Namun, retorika dan kemampuan verbal seorang politisi menjadi salah satu kunci dalam mempengaruhi pemilih. Hal ini diungapkan oleh John Kane dan Haig Patapan dalam tulisanya berjudul The Artless Art: Leadership and the Limits of Democratic Rhetoric, karena debat publik penting dalam demokrasi, dan karena pemimpin berkewajiban untuk memerintah rakyat yang berdaulat melalui pengaruh yang konstan, retorika adalah sesuatu yang benar-benar penting.
Sementara itu, dalam buku A Rhetoric of Motives, Kenneth Burke menjelaskan bahwa yang menjadi jantung dari retorika persuasif adalah bagaimana seorang pemimpin mampu memaksimalkan ucapan, gerakan, nada suara, sikap dan ide, untuk mempengaruhi audience.
Dalam konteks ini, Prabowo boleh dikatakan unggul dari sosok sang petahana karena secara verbal ia memiliki gestur yang lebih tegas . Meskipun kerap kali Prabowo melontarkan pidato-pidato nyeleneh dan mengundang kontroversi, namun ia memiliki kemampuan retorika yang terbilang cukup baik.
Seperti dilansir oleh Tempo, Juru bicara Partai Gerindra Heri Budianto bahkan menegaskan bahwa Prabowo tidak akan mengubah gaya bicaranya yang keras dalam kampanye. Sekalipun mantan Danjen Kopassus tersebut kerap sejajarkan dengan Presiden Amerika Serikat Donald Trump karena retorika dan gaya bicaranya. Namun kemampuan retorika Trump pun pada akhirnya dapat membawanya ke Gedung Putih.
Wahai tuan @KPU_ID , apakah kalian ingin menyelamatkan Jokowi Maaruf hingga hrs dibatalkan?
Pilpres itu memilih Capres dgn programnya, bkn memilih Tim Sukses dgn program capres.
Lagipula, kami tdk keberatan kalau visi misi Jokowi disampaikan timsesnya.https://t.co/gqWec5t5wo
— FERDINAND HUTAHAEAN (@Ferdinand_Haean) December 31, 2018
Bahkan jubir BPN, Dahnil Anzar menilai bahwa Prabowo memiliki kemampuan creative destruction dalam setiap pidatonya di mana sosok nya mampu menciptakan sesuatu yang dianggap destruction, namun jika bisa dijelaskan dengan baik, hal tersebut dapat menjadi sesuatu ya membangun. Dan tentunya menguntungkan Prabowo sendiri secara politik.
Sedangkan gaya pidato petahana selama ini terkesan sebaliknya. Jokowi memang tidak pernah dikenal sebagai sosok orator.Gaya retorika Jokowi memang terkesan lebih halus.

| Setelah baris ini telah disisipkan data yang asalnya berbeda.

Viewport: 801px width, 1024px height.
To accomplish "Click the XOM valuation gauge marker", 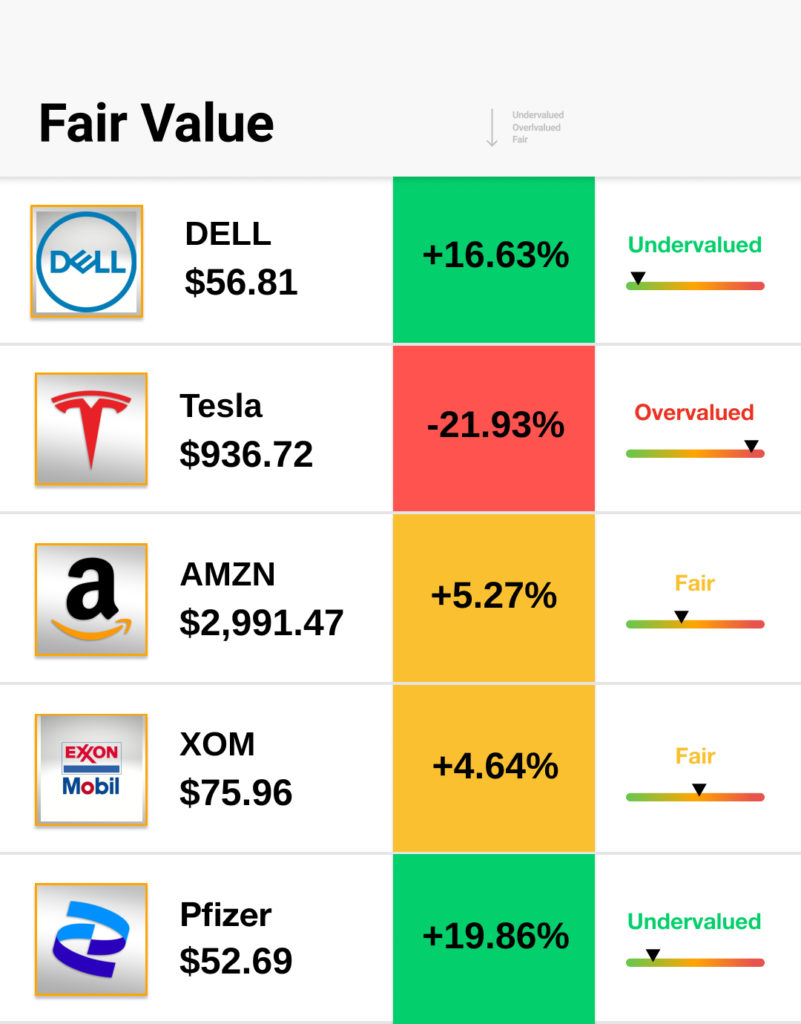I will click(699, 790).
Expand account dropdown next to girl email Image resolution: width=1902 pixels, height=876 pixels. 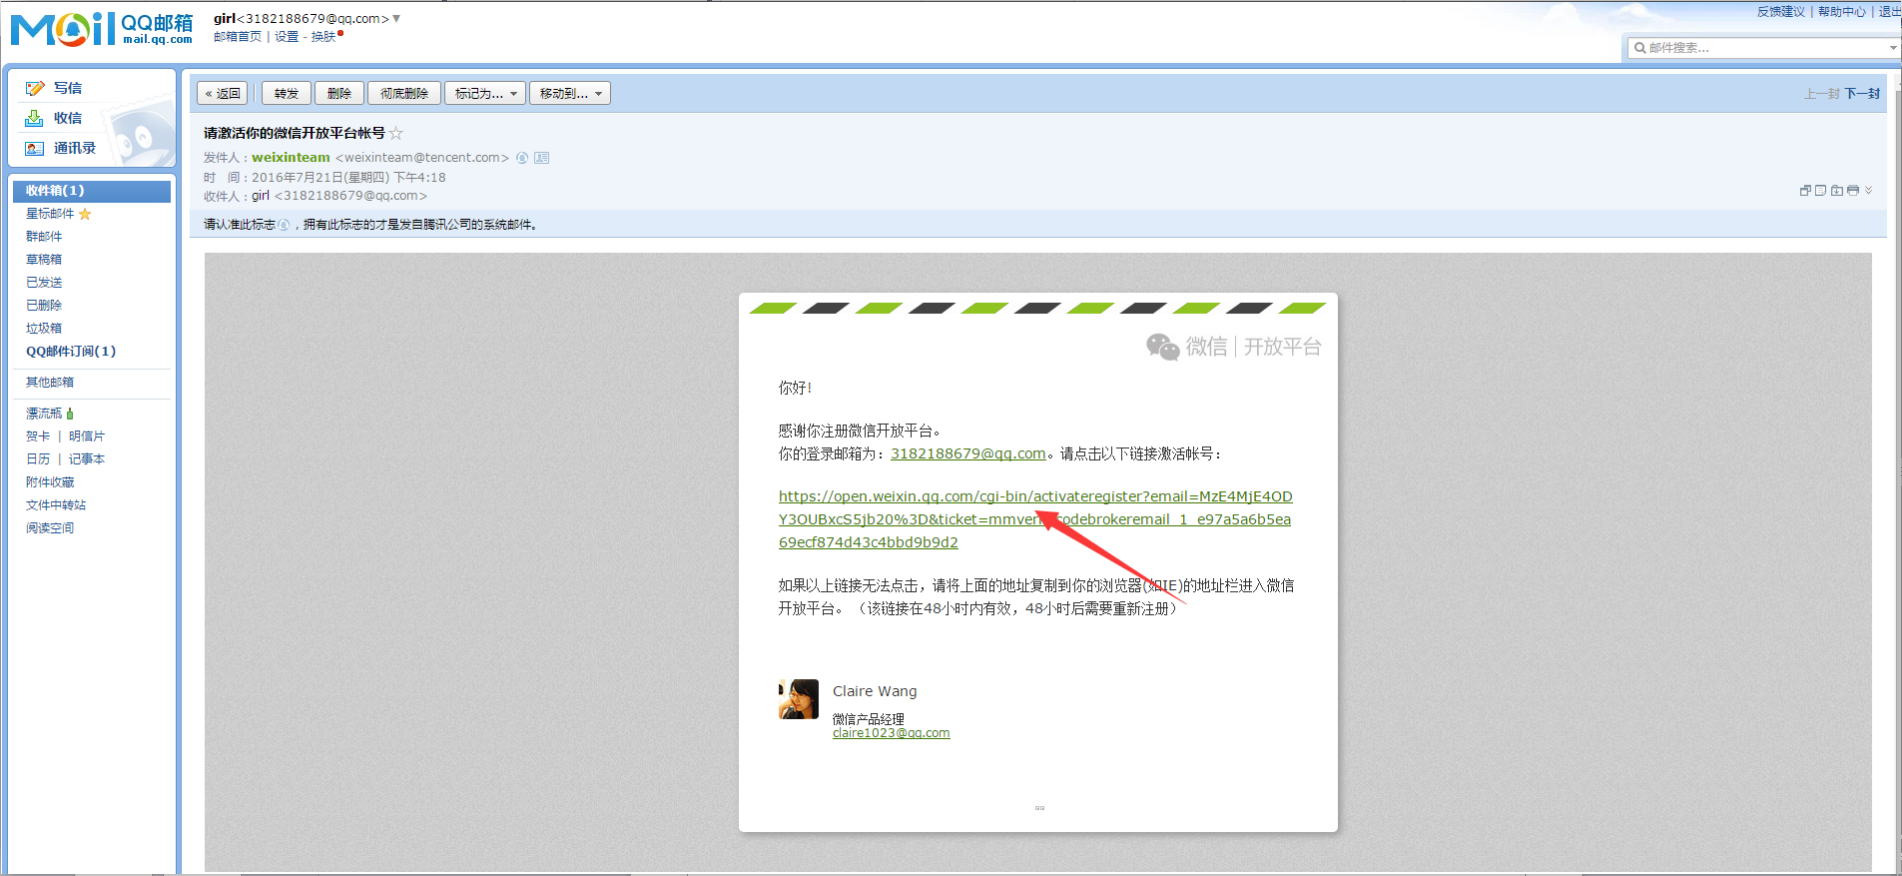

Jokowi lebih sering menggunakan retorika santun meski terkadang bersikap menyerang.
Dalam konteks ini, Jokowi bisa saja memang tertinggal dari Prabowo. Merujuk pada William L. Benoit, diskursus kampanye bertumpu pada dua hal yaitu kebijakan dan karakter. Jika dari sisi konten visi-misi di antara keduanya tidak jauh berbeda, maka perbedaan dapat ditemui dari segi karakter.
Dalam kadar tertentu, dalam panggung debat, karakter Prabowo boleh jadi lebih kuat dengan retorikanya. Oleh karena itu, wajar jika kubu Jokowi lebih cenderung agar penyampaian visi misi disampaikan oleh tim sukses.
Terlepas dari apapun, debat pertama masih menyisakan beberapa hari. Jika pada akhirnya visi misi tetap dibacakan oleh kandidat, kedua kubu masih punya waktu untuk merancang strategi untuk beretorika di depan publik. Kita lihat saja apa yang akan keluar dari masing-masing keluar dari mulut kandidat di panggung debat nanti. (M39)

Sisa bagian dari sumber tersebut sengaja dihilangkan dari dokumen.